Consider $\triangle ABC$. BC lies on a line passing through $(g,f)$.
The pair of straightlines $(x+y)(x-9y)=0$ are the perpendicular bisector of sides AB and AC of $\triangle ABC$.
Find the locus of the point A.
NOTE- We only know that BC lies on the line through (g,f),but not the exact co-ordinates of B and C.
MY ATTEMPT
I tired using co-ordinate geometry and lastly concluded that I need to reflect the line passing through (g,f) on the straght lines $(x+y)=0 $ and $(x-9y)=0$ and the intersection of the reflected lines would provide me A. But the calculations would then becomes terribly frightening and the solution looks really inelegant. Is there any other way to solve this?
Assume that the lines are the perpendicular bisectors of AB and AC (your question was unclear on this point).

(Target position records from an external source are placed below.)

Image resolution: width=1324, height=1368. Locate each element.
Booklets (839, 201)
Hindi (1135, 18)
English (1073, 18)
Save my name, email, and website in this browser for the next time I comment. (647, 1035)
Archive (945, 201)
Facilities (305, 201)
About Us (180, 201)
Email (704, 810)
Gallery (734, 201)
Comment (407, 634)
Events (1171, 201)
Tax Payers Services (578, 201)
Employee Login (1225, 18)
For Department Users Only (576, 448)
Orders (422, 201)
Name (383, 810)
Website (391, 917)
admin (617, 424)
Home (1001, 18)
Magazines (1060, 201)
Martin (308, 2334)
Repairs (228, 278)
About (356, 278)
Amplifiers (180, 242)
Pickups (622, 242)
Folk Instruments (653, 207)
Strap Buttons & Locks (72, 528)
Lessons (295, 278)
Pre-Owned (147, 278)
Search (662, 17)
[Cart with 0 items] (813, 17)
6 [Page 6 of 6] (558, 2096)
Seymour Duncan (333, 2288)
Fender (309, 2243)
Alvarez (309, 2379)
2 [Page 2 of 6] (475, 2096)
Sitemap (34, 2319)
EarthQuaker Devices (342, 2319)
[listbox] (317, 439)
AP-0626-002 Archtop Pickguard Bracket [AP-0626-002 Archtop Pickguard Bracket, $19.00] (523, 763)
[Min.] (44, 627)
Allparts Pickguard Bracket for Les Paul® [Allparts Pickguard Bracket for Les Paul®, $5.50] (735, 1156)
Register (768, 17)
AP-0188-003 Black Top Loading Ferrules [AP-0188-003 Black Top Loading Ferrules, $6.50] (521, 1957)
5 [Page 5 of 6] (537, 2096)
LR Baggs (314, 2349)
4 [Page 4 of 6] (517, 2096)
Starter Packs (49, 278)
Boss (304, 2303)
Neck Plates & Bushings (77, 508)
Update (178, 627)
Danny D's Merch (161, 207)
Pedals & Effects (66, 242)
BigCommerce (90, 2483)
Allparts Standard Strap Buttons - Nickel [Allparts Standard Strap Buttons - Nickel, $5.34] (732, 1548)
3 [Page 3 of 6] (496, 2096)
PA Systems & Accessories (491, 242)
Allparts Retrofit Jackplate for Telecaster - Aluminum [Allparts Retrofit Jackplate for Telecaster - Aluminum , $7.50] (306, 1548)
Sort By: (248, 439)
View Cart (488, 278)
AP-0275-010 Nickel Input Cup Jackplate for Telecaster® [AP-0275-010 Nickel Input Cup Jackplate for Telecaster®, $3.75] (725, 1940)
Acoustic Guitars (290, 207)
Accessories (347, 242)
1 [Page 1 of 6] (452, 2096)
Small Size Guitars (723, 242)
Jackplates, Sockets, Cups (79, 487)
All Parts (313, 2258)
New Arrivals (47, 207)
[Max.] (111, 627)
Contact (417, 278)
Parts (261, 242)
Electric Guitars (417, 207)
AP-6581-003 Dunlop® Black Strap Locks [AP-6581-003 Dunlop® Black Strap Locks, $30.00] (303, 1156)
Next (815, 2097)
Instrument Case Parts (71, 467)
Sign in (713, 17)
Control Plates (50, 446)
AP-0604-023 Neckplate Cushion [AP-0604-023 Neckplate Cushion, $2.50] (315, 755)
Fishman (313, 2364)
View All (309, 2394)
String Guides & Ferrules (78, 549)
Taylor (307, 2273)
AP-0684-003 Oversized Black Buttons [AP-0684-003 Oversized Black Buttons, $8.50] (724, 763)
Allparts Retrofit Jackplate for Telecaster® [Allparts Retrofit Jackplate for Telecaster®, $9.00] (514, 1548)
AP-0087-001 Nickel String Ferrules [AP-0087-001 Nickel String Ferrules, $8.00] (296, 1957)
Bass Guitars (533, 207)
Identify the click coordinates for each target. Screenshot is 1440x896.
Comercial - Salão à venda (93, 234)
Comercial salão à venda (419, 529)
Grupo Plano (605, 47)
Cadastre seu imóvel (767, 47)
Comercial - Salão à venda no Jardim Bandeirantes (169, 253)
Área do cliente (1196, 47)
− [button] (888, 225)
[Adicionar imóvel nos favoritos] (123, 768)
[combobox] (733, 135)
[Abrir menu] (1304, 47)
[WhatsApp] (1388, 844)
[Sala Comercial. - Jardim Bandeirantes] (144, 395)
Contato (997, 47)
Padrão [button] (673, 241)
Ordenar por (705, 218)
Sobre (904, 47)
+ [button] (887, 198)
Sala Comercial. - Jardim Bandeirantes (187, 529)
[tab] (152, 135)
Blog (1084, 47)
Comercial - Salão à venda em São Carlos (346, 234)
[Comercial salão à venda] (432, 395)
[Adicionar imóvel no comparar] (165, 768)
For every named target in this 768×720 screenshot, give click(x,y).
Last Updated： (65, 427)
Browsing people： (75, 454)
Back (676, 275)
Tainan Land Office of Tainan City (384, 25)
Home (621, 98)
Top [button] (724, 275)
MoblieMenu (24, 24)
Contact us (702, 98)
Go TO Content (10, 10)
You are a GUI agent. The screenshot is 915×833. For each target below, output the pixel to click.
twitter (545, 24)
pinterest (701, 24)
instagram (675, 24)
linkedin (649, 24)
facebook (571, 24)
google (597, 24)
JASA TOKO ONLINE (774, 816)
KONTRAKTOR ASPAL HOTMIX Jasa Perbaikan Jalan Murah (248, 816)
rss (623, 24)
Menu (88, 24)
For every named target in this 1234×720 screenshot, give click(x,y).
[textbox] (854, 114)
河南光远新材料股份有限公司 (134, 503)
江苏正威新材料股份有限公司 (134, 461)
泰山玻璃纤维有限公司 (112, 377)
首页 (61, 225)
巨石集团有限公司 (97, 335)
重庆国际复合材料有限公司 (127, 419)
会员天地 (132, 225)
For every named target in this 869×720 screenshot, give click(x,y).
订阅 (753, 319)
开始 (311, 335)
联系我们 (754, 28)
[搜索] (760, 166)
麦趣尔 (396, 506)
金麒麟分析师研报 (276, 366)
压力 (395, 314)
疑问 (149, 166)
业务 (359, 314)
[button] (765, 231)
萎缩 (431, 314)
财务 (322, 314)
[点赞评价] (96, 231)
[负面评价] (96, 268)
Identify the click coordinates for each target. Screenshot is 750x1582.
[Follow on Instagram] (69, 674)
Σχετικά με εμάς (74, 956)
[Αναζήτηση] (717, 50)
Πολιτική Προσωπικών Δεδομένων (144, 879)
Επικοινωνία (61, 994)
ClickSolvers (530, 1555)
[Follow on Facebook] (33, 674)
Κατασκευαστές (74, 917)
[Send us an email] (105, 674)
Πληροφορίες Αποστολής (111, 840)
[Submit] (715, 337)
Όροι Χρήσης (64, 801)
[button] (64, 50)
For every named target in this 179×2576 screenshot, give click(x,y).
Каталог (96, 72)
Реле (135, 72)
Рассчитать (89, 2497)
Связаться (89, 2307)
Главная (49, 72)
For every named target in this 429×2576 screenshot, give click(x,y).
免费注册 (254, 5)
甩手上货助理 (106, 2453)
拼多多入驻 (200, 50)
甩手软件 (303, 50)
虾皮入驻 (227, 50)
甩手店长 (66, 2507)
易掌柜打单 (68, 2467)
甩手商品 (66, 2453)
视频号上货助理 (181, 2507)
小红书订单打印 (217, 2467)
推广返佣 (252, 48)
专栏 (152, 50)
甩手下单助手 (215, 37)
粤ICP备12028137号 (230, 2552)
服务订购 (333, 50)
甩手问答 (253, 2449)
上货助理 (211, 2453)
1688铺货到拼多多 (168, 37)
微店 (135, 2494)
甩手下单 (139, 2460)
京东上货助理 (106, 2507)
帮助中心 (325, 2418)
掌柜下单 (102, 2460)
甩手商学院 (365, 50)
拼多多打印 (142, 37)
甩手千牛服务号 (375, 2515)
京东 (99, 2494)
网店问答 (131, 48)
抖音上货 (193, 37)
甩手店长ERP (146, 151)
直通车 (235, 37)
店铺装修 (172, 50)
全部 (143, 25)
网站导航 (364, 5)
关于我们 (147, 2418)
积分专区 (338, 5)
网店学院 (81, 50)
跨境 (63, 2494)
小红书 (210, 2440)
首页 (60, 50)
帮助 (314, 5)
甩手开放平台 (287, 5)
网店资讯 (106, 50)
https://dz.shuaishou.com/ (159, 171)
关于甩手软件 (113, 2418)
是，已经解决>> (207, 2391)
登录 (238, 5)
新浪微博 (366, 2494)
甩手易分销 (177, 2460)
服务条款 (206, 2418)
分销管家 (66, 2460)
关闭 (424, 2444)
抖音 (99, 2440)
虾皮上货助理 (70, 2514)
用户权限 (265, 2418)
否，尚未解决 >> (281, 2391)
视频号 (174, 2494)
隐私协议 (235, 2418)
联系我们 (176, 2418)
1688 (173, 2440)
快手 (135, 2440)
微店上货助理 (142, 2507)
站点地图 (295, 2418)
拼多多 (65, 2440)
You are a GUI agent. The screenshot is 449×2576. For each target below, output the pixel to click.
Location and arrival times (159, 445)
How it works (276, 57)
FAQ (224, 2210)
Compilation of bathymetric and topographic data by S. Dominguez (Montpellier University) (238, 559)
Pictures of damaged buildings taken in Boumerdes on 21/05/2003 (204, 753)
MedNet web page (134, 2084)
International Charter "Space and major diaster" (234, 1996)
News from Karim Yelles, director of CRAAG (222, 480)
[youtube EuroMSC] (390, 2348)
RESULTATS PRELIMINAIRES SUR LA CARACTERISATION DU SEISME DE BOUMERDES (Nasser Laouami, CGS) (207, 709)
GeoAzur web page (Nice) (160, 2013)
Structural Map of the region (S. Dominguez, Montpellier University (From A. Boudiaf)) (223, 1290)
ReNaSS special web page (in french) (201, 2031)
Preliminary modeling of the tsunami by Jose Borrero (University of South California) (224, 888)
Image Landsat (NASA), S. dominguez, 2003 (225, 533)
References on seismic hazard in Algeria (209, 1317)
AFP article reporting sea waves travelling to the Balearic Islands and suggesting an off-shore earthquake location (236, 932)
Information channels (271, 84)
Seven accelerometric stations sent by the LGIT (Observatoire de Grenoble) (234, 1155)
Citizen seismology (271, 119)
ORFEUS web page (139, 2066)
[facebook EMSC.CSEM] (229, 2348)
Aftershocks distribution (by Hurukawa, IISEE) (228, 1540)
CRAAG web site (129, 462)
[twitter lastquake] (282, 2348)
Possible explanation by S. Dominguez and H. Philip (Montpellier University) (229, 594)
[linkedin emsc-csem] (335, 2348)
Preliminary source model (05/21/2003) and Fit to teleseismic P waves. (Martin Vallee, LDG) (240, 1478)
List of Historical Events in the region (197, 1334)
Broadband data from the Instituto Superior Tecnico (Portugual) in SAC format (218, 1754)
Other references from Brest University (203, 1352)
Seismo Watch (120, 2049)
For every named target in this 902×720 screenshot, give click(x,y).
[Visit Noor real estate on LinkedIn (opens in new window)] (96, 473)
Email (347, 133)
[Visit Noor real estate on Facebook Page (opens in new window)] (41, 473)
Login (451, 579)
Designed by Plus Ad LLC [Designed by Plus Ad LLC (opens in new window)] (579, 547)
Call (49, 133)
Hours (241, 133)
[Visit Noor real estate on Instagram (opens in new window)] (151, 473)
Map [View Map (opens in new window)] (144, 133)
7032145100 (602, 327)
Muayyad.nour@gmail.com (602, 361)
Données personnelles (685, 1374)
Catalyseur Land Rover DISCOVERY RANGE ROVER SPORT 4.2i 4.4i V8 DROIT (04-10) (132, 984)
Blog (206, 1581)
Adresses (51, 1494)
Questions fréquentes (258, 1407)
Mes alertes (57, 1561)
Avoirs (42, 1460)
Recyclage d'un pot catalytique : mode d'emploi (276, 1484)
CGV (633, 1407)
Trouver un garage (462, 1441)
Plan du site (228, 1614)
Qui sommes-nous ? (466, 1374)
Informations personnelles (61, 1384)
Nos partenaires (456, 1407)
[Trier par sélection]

Let A be the point $(a,b)$. Reflect it in the two lines to get the points $(-b,-a)$ and $(\frac{40}{41}a+\frac{9}{41}b,\frac{9}{41}a-\frac{40}{41}b)$ as B and C. They must be collinear with $(g,f)$. So using the usual determinant condition we get after a little reduction $$(a+\frac{4f-5g}{8})^2+(b+\frac{4g+5f}{8})^2=\frac{41(f^2+g^2)}{64}$$ which is a circle.